» **Data section**:
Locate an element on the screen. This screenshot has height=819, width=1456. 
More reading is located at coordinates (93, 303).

--

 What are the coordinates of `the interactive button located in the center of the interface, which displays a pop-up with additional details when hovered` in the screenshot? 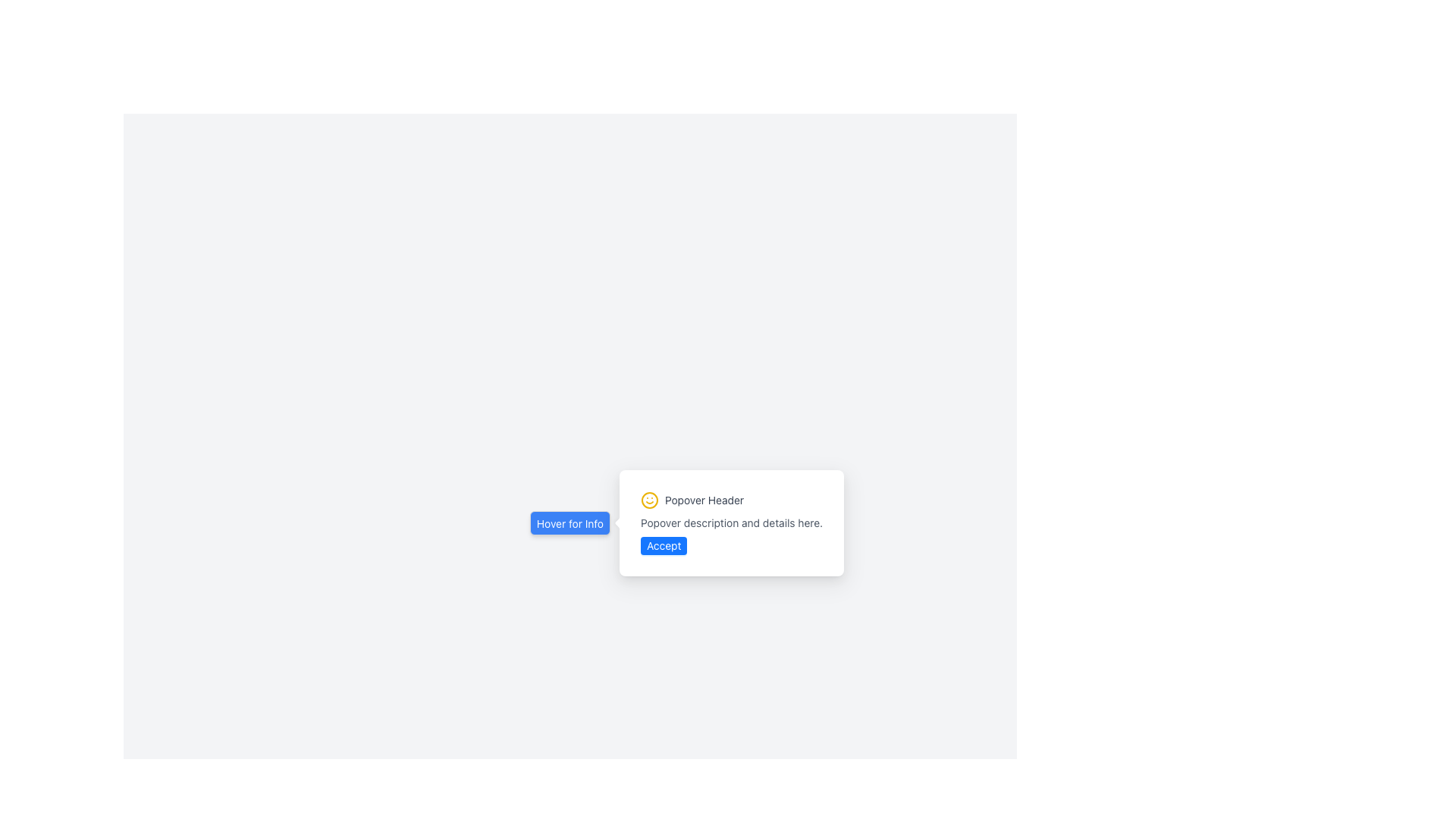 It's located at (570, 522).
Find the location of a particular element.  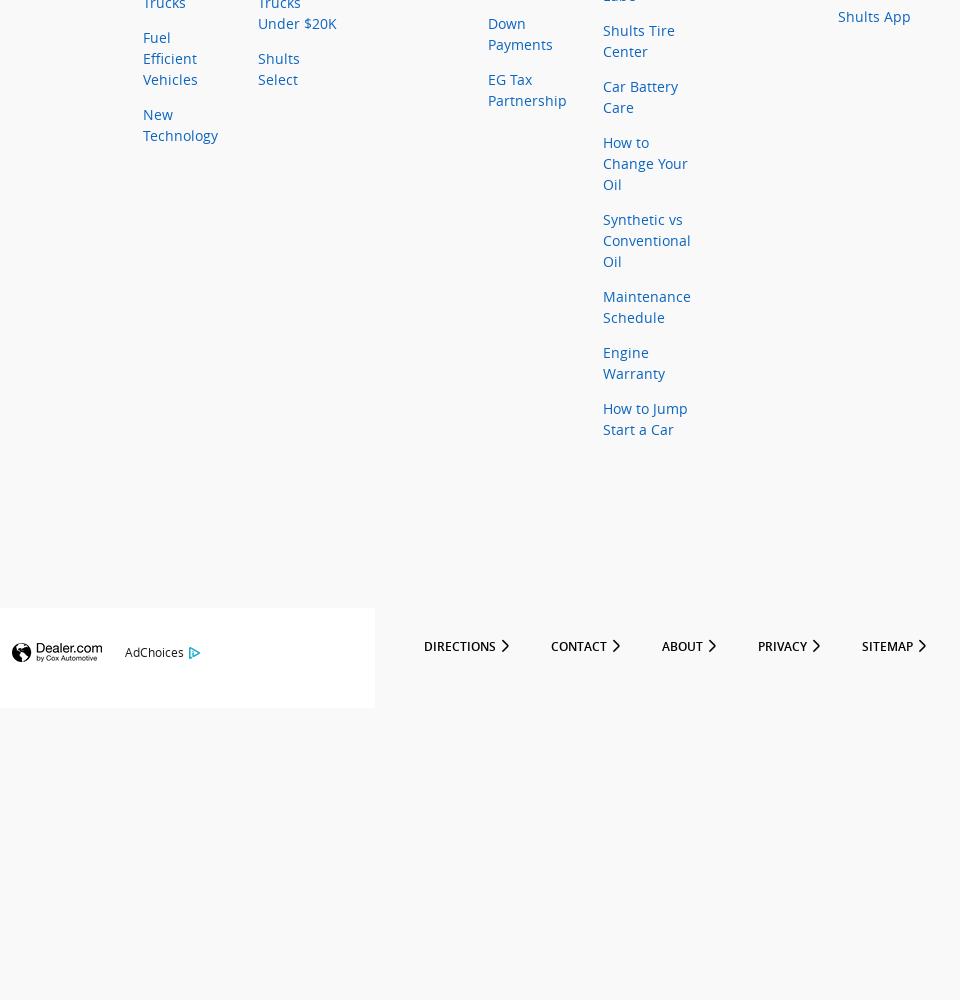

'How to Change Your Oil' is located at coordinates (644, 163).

--

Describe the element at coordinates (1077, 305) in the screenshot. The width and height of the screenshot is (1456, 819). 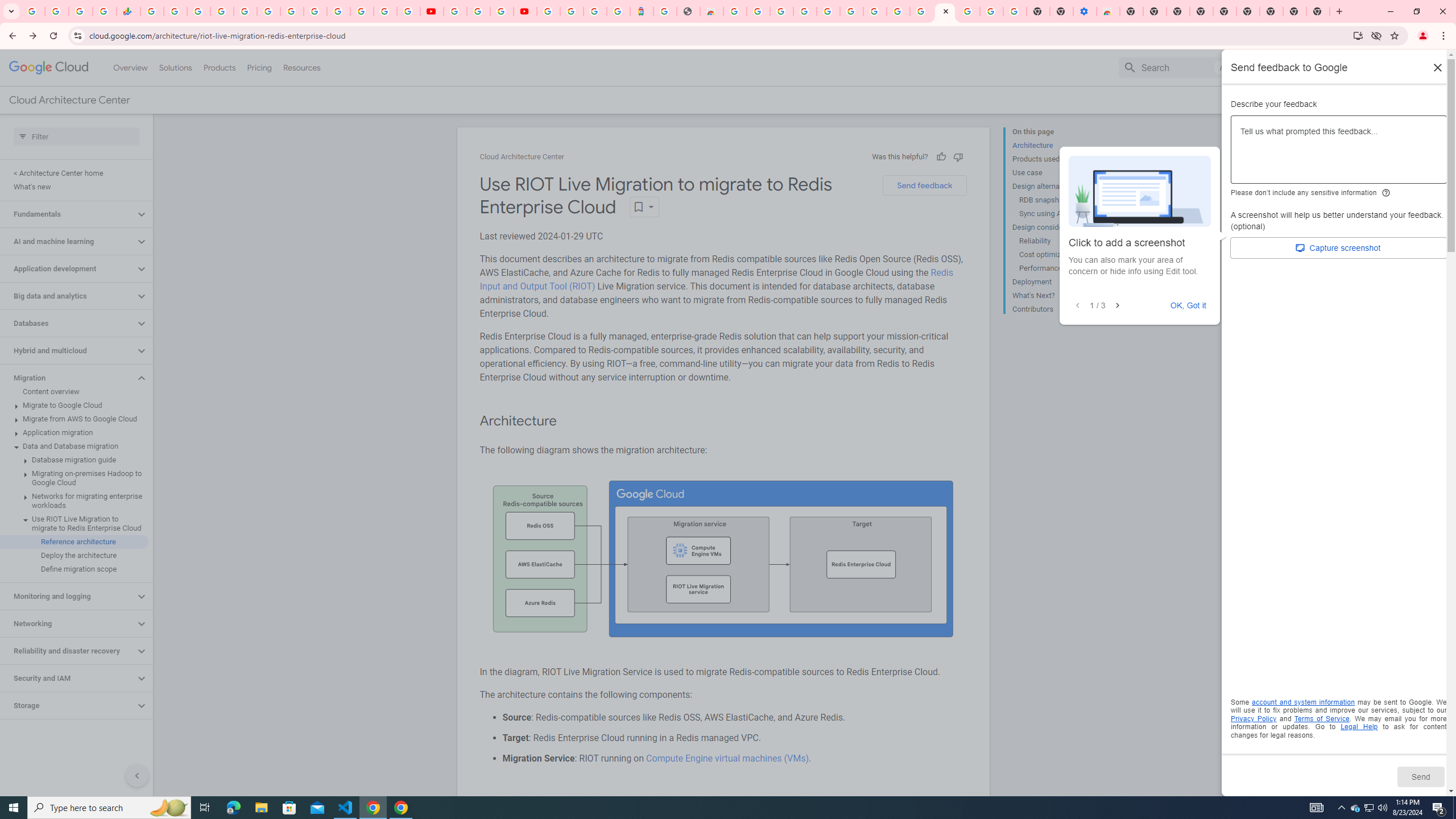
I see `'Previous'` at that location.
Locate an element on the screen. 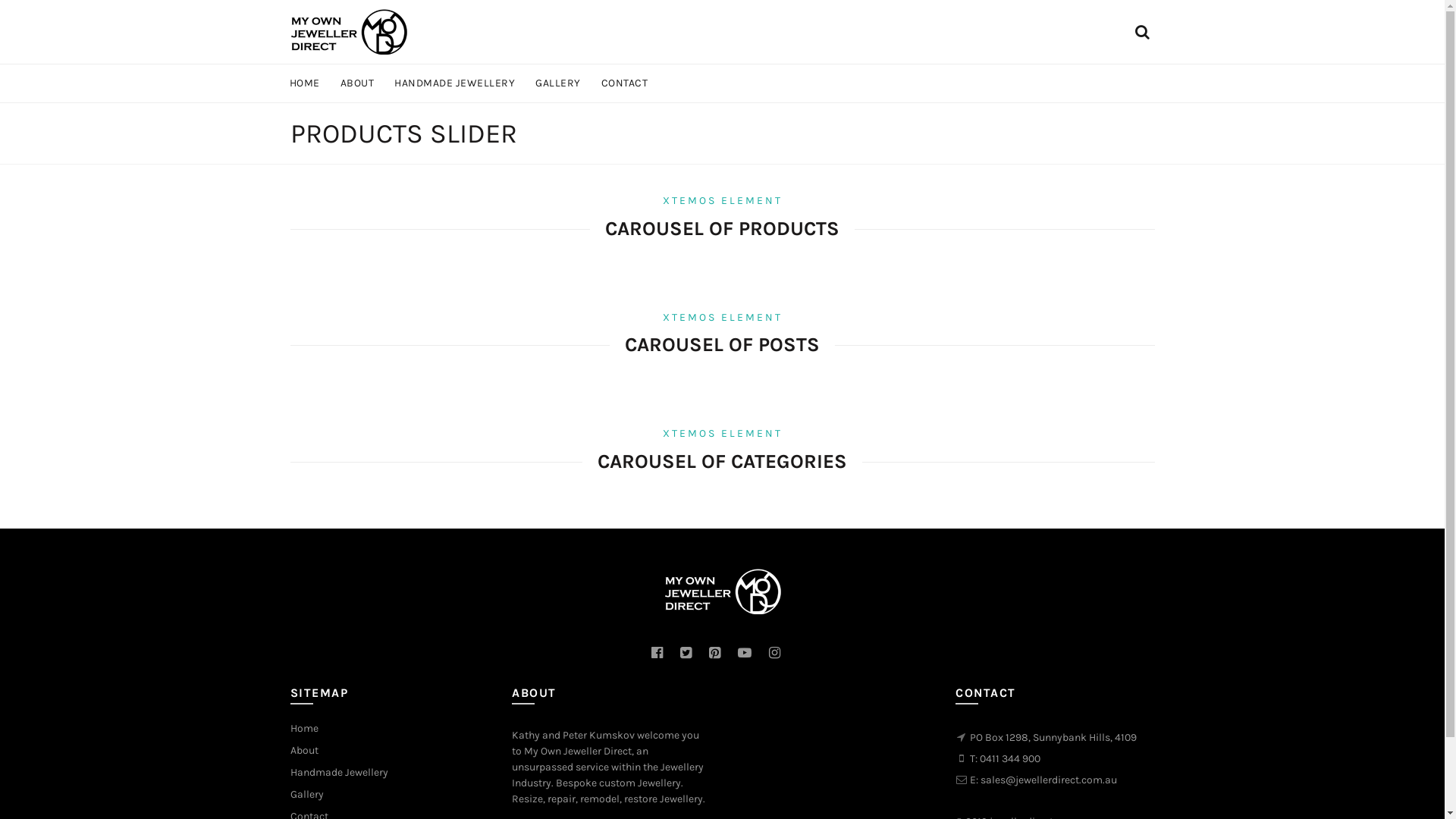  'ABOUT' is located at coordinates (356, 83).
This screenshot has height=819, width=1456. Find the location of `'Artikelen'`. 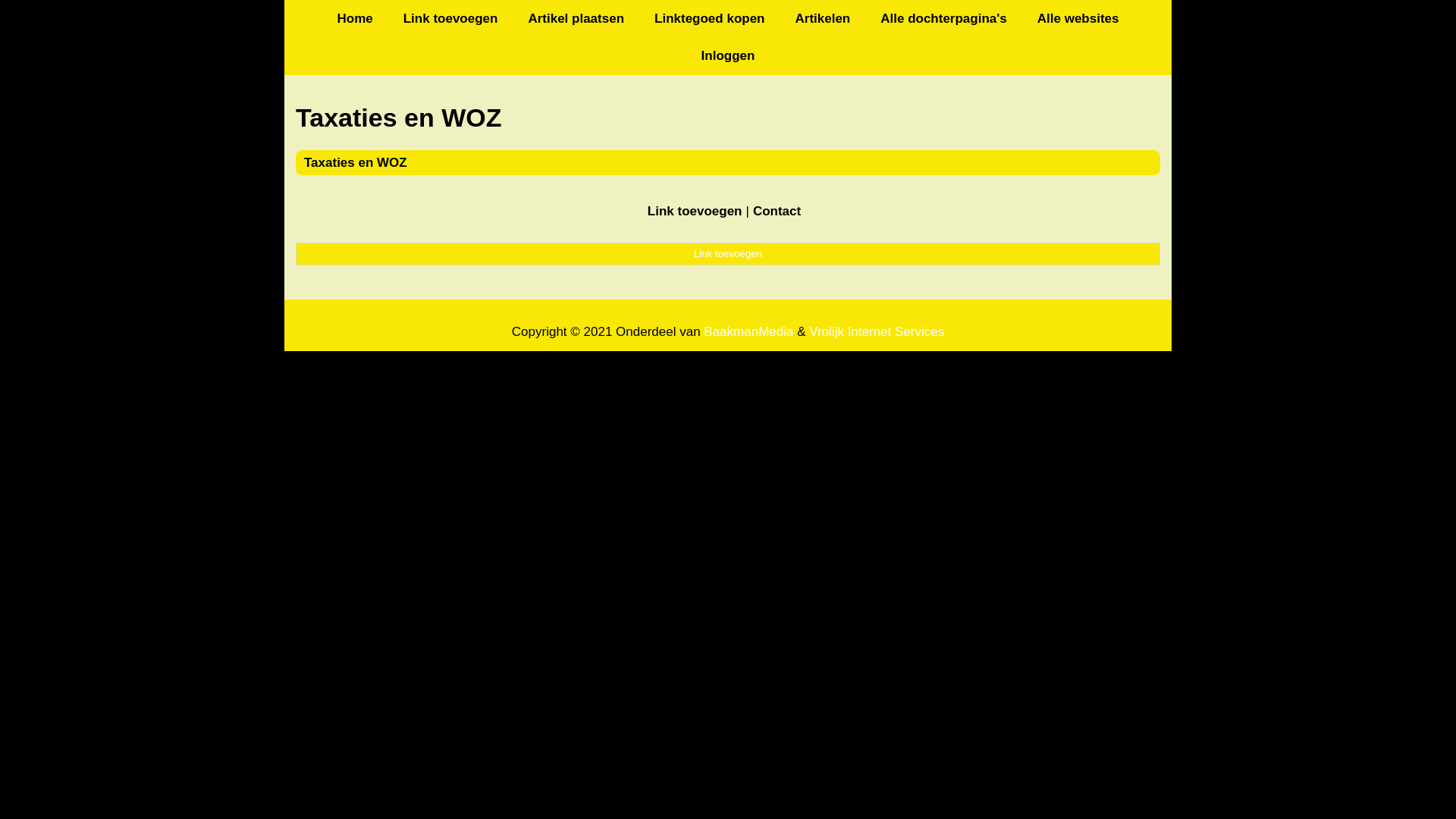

» **Objective**:
Put the lines from the line with "Locate an element on the screen. This" up to and including the line with "More reading is" into a Markdown table with the columns Number and Text, one line per row, with blank lines left out.

» **Answer for the task**:
| Number | Text |
|---|---|
| 1 | Locate an element on the screen. This screenshot has height=819, width=1456.  |
| 2 | More reading is located at coordinates (93, 303). |